Para conocer una ciudad también hay que sentarse a comer donde lo hacen sus habitantes. En el Centro Histórico de Querétaro, el Mercado Hidalgo conserva esa posibilidad: recorrer sus pasillos y encontrar una cocina que se mantiene ligada a la vida cotidiana de la capital.
El mercado, uno de los espacios tradicionales de la ciudad, reúne puestos de comida, frutas, verduras, carnicerías y otros productos que forman parte del abasto diario. Su ambiente permite acercarse a una versión menos turística y más cotidiana de la gastronomía queretana.
Entre sus opciones aparecen algunos de los sabores más reconocibles de la cocina popular del estado, desde barbacoa y montalayo hasta pozole, menudo, tacos de guisado, jugos y licuados.

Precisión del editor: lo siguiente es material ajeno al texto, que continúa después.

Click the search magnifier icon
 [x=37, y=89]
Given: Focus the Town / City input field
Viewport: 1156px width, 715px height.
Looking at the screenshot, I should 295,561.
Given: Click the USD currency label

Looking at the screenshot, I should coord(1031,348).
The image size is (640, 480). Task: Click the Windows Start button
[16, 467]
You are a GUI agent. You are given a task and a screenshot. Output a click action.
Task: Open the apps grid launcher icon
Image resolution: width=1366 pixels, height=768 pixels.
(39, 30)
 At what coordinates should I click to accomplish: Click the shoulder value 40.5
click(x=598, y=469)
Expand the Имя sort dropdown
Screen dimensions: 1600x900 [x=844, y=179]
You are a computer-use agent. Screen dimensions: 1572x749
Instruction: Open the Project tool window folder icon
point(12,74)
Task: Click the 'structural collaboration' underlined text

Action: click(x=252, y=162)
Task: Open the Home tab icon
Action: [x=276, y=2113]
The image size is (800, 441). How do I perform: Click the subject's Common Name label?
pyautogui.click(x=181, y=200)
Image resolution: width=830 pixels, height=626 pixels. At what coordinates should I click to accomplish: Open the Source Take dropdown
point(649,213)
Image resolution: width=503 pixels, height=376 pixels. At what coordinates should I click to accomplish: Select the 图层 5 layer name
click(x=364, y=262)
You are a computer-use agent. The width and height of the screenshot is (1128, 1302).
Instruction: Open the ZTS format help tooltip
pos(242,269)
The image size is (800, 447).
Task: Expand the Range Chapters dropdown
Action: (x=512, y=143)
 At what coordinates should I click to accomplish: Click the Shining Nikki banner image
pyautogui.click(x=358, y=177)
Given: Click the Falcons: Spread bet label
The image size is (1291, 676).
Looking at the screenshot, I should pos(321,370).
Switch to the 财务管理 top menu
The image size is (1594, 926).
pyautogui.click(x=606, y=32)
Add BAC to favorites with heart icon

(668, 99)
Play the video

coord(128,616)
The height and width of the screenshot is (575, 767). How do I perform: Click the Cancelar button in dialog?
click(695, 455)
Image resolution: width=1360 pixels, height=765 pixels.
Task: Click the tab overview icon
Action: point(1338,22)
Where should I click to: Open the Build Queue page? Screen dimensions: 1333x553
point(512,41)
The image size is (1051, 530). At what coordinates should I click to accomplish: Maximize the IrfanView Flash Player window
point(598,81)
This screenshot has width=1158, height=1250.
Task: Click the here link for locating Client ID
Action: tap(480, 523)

La oferta cambia de un puesto a otro, pero mantiene como característica la preparación de alimentos pensados para el consumo diario y a precios accesibles.
Más allá de un sitio para comer, el mercado funciona como un pequeño retrato de la capital queretana. Los comerciantes, las cocineras y los clientes forman parte de una dinámica que se ha mantenido durante décadas y que permite observar cómo la gastronomía tradicional sobrevive no sólo en restaurantes especializados, sino también en los espacios donde los habitantes hacen su vida cotidiana.
Para el visitante interesado en descubrir la cocina local sin recurrir necesariamente a propuestas de alta gastronomía, el Mercado Hidalgo ofrece una experiencia directa: sentarse, pedir un plato y dejar que los aromas y sabores del mercado cuenten una parte de la historia culinaria de Querétaro.